Documentation plays a critical role in organizations. It serves to establish guidelines, plan, record events, transfer information, and more. Nowadays, more and more documentation is being created—whether due to internal needs, regulatory requirements, or contractual obligations.
We have policies, procedures, records, plans, matrices, forms, and manuals. Each one with its name, code, and version—approved, signed, and archived.
We’re Covered
So we’re covered—because we have it documented. In many cases, there’s a belief that simply having the appropriate documentation means everything will work. But that “coverage” is just an illusion.
When someone asks how a specific task is performed, there are pages and pages describing how to carry it out. And simply having that paper or file gives us a sense of relief. It seems the focus is on having documentation.
But when it comes to security, having controls documented doesn’t make them effective against attackers. It’s not enough.
Documents vs. Reality
Does the documentation we have reflect our reality?
This first question is key to understanding whether we are actually living in two separate organizations: one that exists on paper and another that functions in practice—even if they don’t always align.

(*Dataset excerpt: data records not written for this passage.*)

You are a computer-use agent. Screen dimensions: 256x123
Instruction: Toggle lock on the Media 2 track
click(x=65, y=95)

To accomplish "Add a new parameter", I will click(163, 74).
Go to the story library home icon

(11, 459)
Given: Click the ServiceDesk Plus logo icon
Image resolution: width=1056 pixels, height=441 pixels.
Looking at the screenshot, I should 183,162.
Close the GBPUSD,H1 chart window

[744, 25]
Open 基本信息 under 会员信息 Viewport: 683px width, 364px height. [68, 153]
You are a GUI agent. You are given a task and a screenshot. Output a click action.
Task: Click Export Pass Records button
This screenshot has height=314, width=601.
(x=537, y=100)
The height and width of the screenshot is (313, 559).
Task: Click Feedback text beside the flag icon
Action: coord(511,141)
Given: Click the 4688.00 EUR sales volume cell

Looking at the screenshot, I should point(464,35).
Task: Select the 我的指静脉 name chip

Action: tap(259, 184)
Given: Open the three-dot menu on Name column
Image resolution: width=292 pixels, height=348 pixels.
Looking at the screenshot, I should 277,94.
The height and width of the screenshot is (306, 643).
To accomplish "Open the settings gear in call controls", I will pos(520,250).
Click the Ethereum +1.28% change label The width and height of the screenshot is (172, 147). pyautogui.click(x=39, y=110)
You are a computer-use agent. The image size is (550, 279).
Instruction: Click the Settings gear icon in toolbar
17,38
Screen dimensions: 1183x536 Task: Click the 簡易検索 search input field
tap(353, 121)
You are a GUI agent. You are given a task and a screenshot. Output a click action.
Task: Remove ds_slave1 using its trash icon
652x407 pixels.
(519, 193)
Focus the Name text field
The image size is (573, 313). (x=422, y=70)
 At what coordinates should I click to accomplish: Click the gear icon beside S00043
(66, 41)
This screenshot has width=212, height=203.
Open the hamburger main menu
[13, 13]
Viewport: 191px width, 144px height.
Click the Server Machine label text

Is what we’ve written actually useful?
We don’t need documentation if it only exists to keep us “covered”. It doesn’t reflect reality, and therefore, isn’t used.
If we need to block out time in the calendar once a year to review a document that no one looks at again until the next annual review, that document is not useful.
When it comes to information security, this question is critical. An incident response plan is useless if no one reads it until the day an attack happens. The same goes for a risk matrix—risks aren’t reduced through an annual review, but through continuous practice.
Living Documentation
Living documentation doesn’t need reminders to be reviewed (beyond the mandatory compliance checks). It is under constant scrutiny because it is used every day, consulted, adjusted, and improved.
It’s everything that is written and actually absorbed by people, becomes part of the culture, and is constantly fed by reality. It evolves from being a requirement to becoming a true tool—one worth maintaining.
Documentation only makes sense when it is alive. It guides, helps, protects, and evolves.